Here’s the really crucial point: for Ortega, this drive isn’t about basic biological necessity. Other creatures also satisfy their needs—birds build nests, beavers construct dams. But they don’t create technology in the human sense. What makes us human is our pursuit of the superfluous. We don’t just want to exist in the world; we want to be well in it. We want comfort, luxury, convenience, and we keep inventing new desires and new ways to satisfy them. This isn’t a corruption of our nature—it’s its highest expression. The human being, for Ortega, is an entity that permanently invents itself by inventing new needs and the means to meet them.
Of course, Ortega wasn’t naive about technology’s dark side. He was writing between the two world wars, so he’d seen plenty of evidence that our capacity for production goes hand in hand with our capacity for destruction. He also recognized that people can become enslaved by the very systems they create, turning into mere cogs in the machinery of modern production—exactly what Charlie Chaplin satirized so brilliantly in Modern Times.
He also diagnosed something he called the “mass man”—a type of person produced by too many possibilities and too much comfort. When you have everything at your disposal, you can become intellectually lazy, morally complacent, unable to understand the complex world that supports you.
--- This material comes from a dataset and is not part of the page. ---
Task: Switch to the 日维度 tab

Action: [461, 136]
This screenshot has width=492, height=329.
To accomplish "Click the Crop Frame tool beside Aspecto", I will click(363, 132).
You have everything and yet you don’t know what to truly desire or how to reinvent yourself anymore.
But here’s the key difference from Heidegger: these dangers don’t lead Ortega to condemn technology itself. They’re challenges we need to address, not reasons to abandon the whole project. Heidegger looks backward to some imagined pre-technological golden age. Ortega looks forward to the responsible use of our technological capabilities. The task isn’t to escape technology but to understand it as the very expression of what it means to be human—and to use it with the wisdom that such a profound responsibility demands.
Let us end with the dismal comment that, being Ortega’s philosophy of technology probably the most interesting and intelligent one amongst those that emerged in the 20th century, it is sad that it has had so little influence in the literature on the topic written in English. No single reference to him appears, for example, in the Stanford Encyclopedia article on Philosophy of Technology. I hope this small post may serve to partially remedy this situation.
References
Diéguez, Antonio, 2013, “La filosofía de la técnica de Ortega como guía para la acción: una comparación con Heidegger”, Revista Internacional de Tecnología, Conocimiento y Sociedad, vol. 2.1, pp. 73-97.
Heidegger, Martin, 1977, The Question Concerning Technology and Other Essays, William Lovitt (trans.), New York: Harper & Row.
Ortega y Gasset, José, 1939, “Meditación de la técnica”, in Obras Completas, Ed. Taurus, tomo V.
Sobrino, Oswald, 2019, Technology and Human Existence. José Ortega y Gasset’s Meditation on Technology, Amazon.